[Word and element location records]
## begin

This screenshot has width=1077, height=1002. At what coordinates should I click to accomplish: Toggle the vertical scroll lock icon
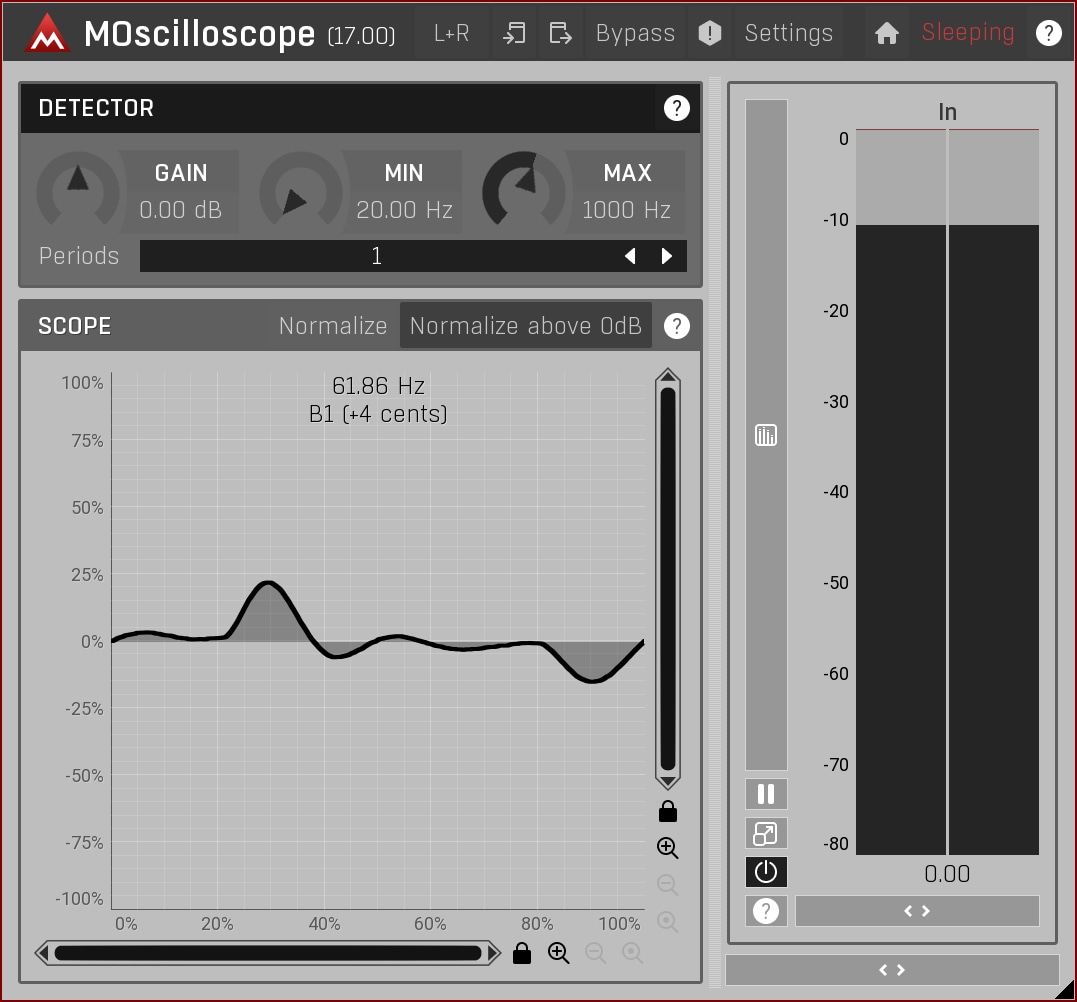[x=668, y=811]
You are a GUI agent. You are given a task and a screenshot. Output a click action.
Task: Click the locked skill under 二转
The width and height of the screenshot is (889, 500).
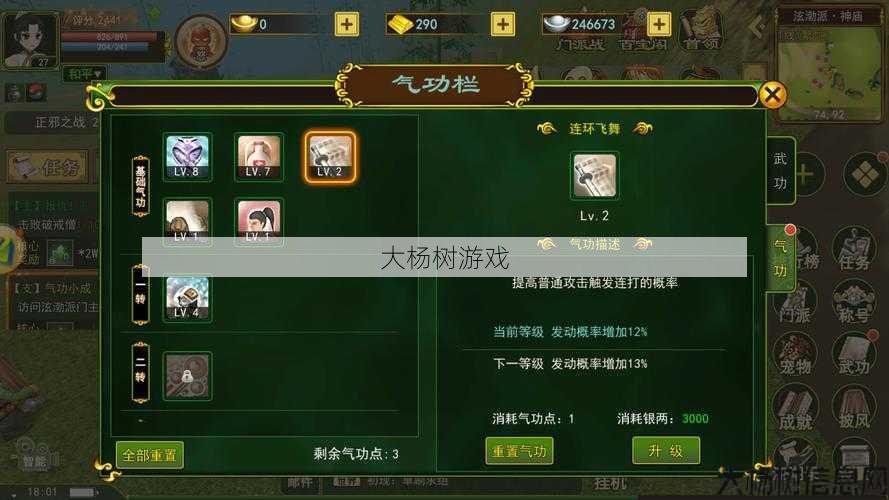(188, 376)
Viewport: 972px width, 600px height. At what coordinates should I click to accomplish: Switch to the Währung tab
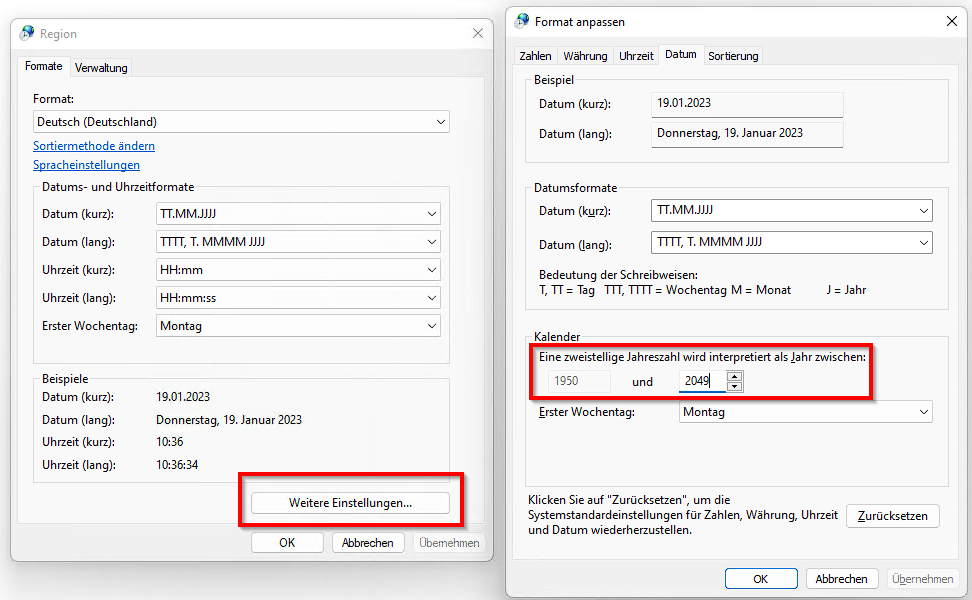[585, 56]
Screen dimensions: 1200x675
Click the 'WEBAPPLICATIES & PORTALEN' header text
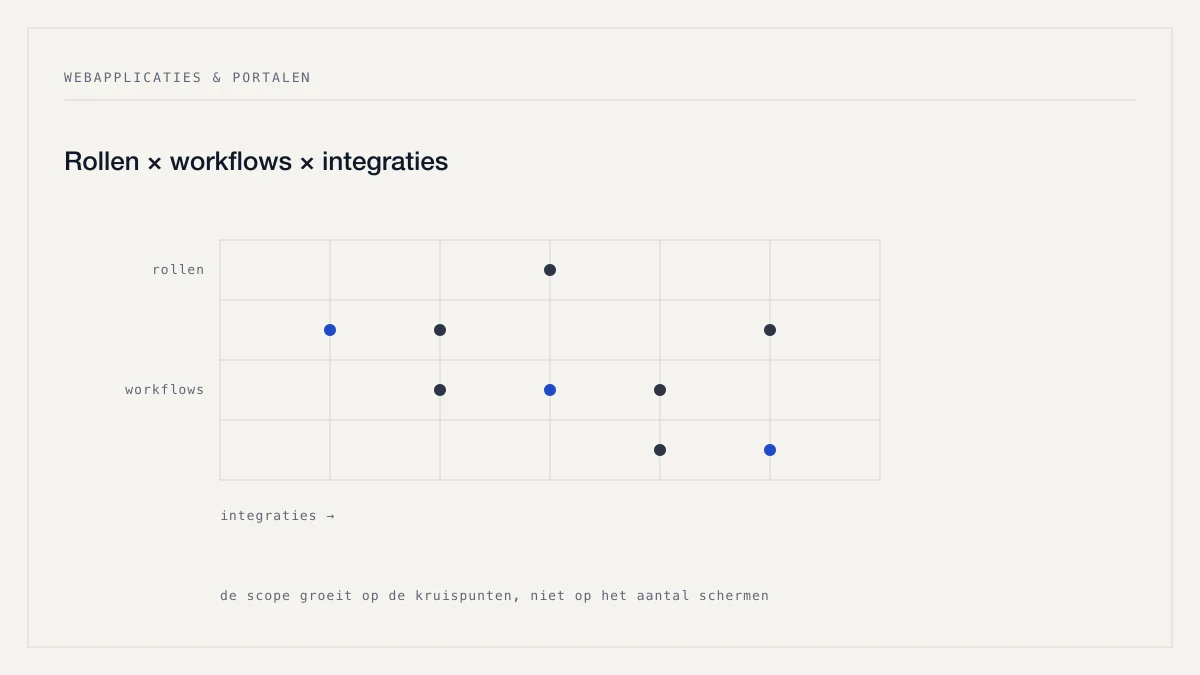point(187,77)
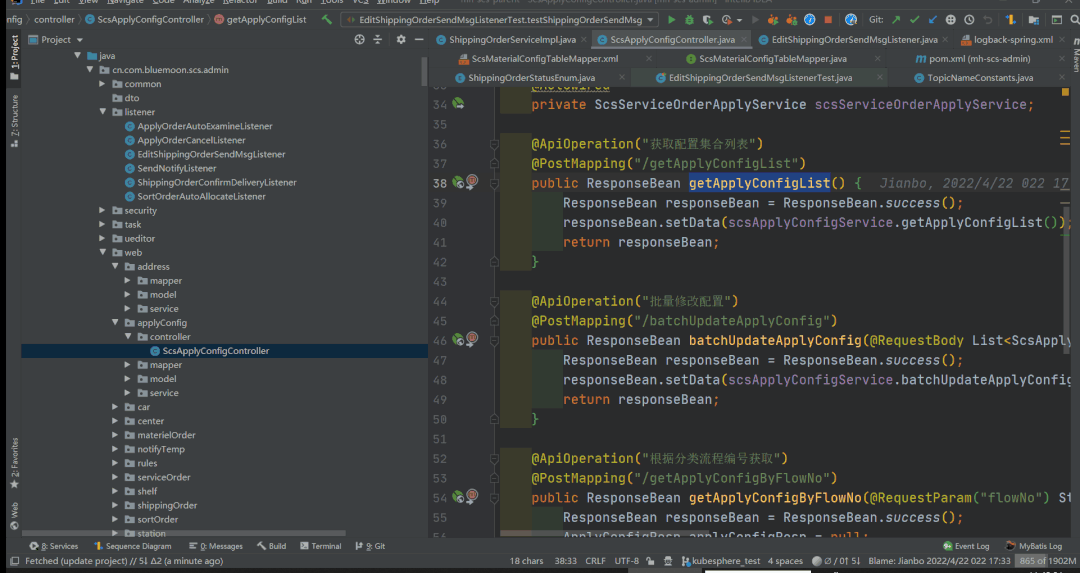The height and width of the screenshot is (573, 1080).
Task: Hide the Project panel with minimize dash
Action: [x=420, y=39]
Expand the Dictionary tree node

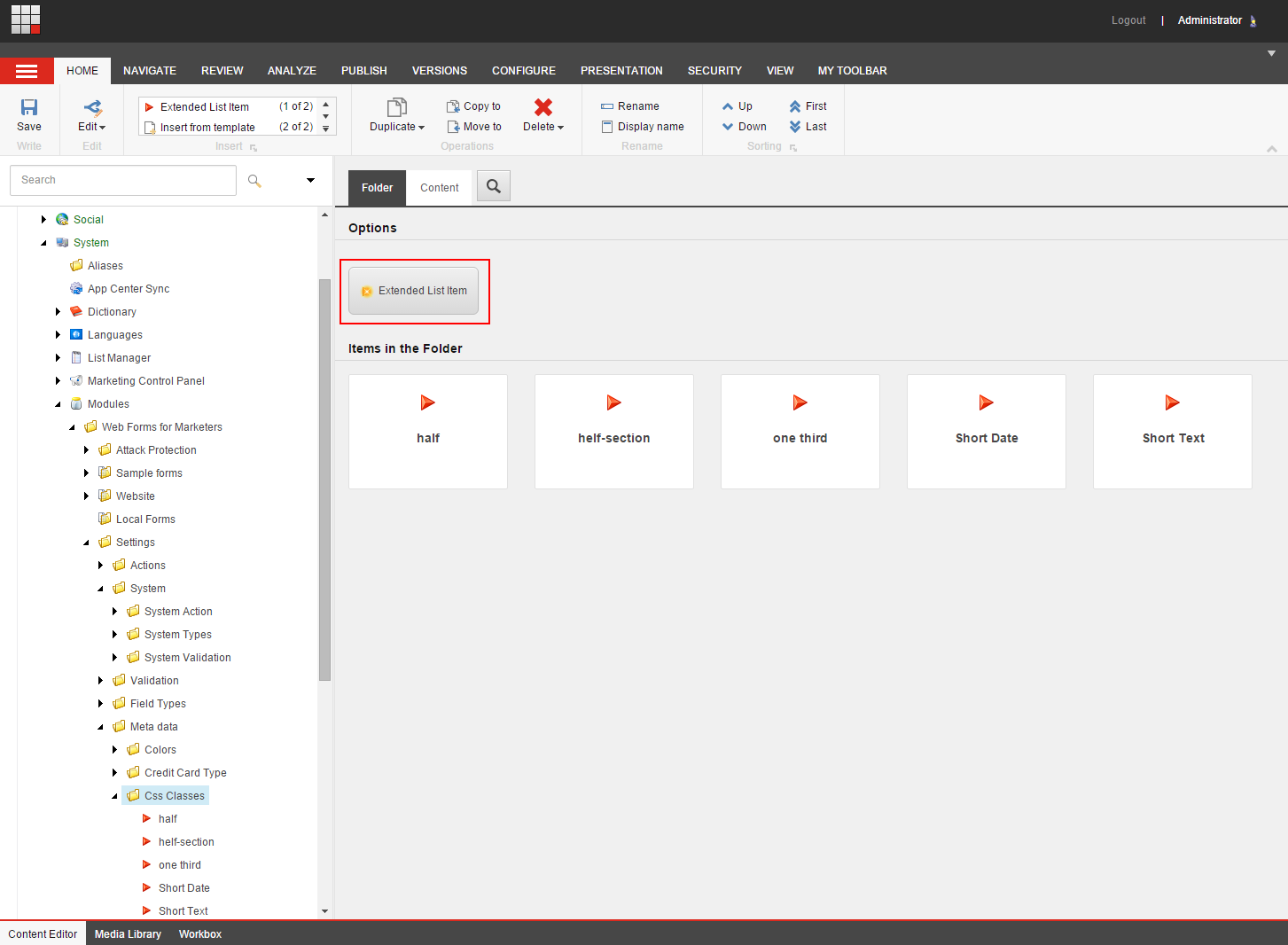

## end

(Your task): Report every line of the material above that contains the string "accomplish", copying each such line in full.

(Output for this task):
This screenshot has width=1077, height=1002. At what coordinates should I click to accomplish: Toggle the vertical scroll lock icon
Viewport: 972px width, 600px height. At what coordinates should I click to accomplish: Switch to the Währung tab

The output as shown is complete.